“Drinking First-Aid Kit” by Allison Sommers
Sarah Gilbert is an international aid worker who has lived abroad most of her adult life, toasting with Rioja in Spain, sipping Grüner Veltliner in Austria, and enjoying Malbec in Argentina before her great grandmother, Gima, inspired her first cocktail in NYC. She’s open to wine suggestions for her next home: Phnom Penh, Cambodia.
That the Gilberts enjoy a good cocktail is hardly a secret. An ex-boyfriend of mine loves telling the story of coming to my college graduation and entering my parents’ hotel room to find my mother pulling out four bottles of different types of liquor from her luggage so that all the invited family members could have their preferred apéritif that night in the privacy of our rooms. I couldn’t understand his amusement; Mom’s packing seemed like logical foresight to me. Who wants to dress up and meet in the crowded hotel bar when the people you want to see are in comfortable adjoining rooms?
Needless to say, I was not surprised to note that one entire chapter of my great-grandmother Gima’s cookbook was dedicated to preparing a good pre-dinner drink. Or to read about her belief that “any halfway intelligent woman should be able to produce a drinkable cocktail.” I was, however, a bit abashed to admit how badly my intellect measured up to my venerable forebear’s definition. I can open a mean beer —whether in a can or bottle—and uncork a wine bottle with the best of them before pouring my guests a glass of red, white or rosé. However, I was surprised to realize, at 35 years of age, I have never prepared a cocktail, drinkable or otherwise.
The reasons behind my ignorance vary. For one, I gravitate toward dense cities where people don’t entertain in their miniscule apartments and instead meet friends in bars and restaurants. Also, the knowledge that alcoholism runs in my family, together with a few embarrassing incidents that need not be recorded here, have led me to stay away from hard liquor and stick to wine. And I believe that drinking habits have changed over the generations. My parents received a martini pitcher for their wedding, complete with a glass stem for mixing. According to Gima’s recipe, a dry martini is 3 parts gin and 1 part French vermouth over ice. Which is 100% alcohol before the any melting occurs. I don’t know anyone who entertains like that now, and when friends come to visit they bring a bottle of wine, which complements the one that I have waiting for them. Then again, neither do we have the cooks that Gima mentions come and go so easily throughout her life. In any case, I resolved to gain Gima’s respect and learn her cocktails. So I decided to attempt the one that seemed the most complicated, the “Strawberry Blossom.”
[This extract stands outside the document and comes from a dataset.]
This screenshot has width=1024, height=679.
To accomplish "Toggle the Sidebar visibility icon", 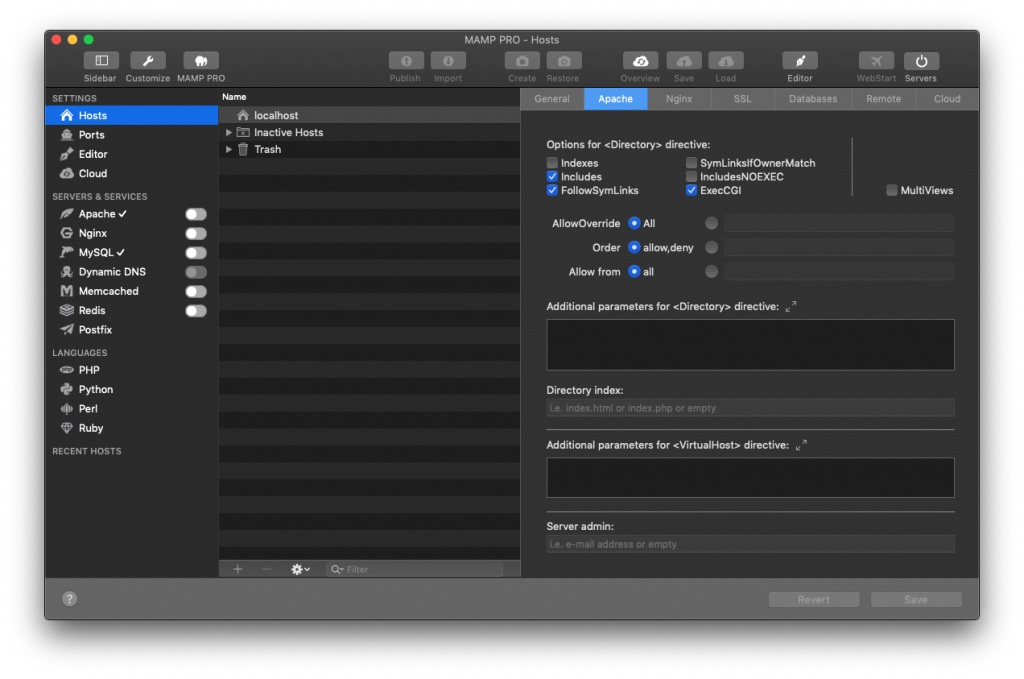I will coord(100,60).
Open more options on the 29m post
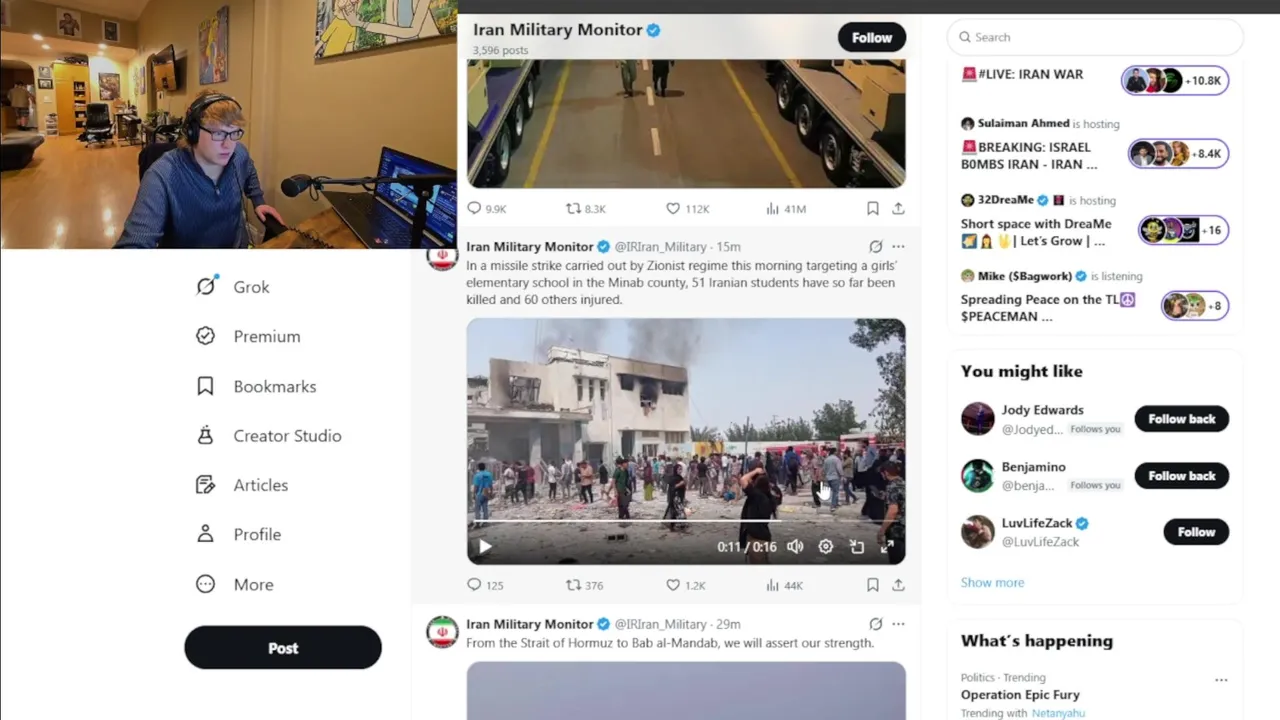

Some lessons learned? A jigger is not, like the league or a fortnight, an antiquated unit of measurement. It is actually an ounce and a half and can be measured out in the tool of the same name. I’m sure Gima turned in her grave as I exclaimed excitedly over this nugget of information. Also, besides the jigger, cocktail preparation requires a fully stocked bar and a shaker. Luckily I know Brian Ellison, the owner of Death’s Door Spirits, the largest distillery in Wisconsin. And if anyone is going to have a fully stocked bar and the proper tools for a good cocktail, it’s the good people of the industry. So we went to work.
After mulling the strawberries and straining their seeds, I added the requisite tablespoon of lemon and sugar, mixing it all together into a syrupy juice that looked quite professional, in my humble opinion. A jigger of gin and bit of heavy cream is added to the shaker, along with some ice and the fun begins. I can now attest that one has not truly lived until one has shaken a cocktail. The restraint required not to dance around with the improvised maraca! I have to admit I might have wiggled a bit to accompany the “cha cha cha” of the mixing drink. But I’m sure Gima would not only have not minded, she might even have approved. And joined in. I was proud to present my friends with my fledgling efforts. My Strawberry Blossom was declared excellent, tart and creamy with a tint of lemony citrus. The only constructive feedback was that it might be a tad too strong. Which, I’m sure, is just the way Gima would have liked it.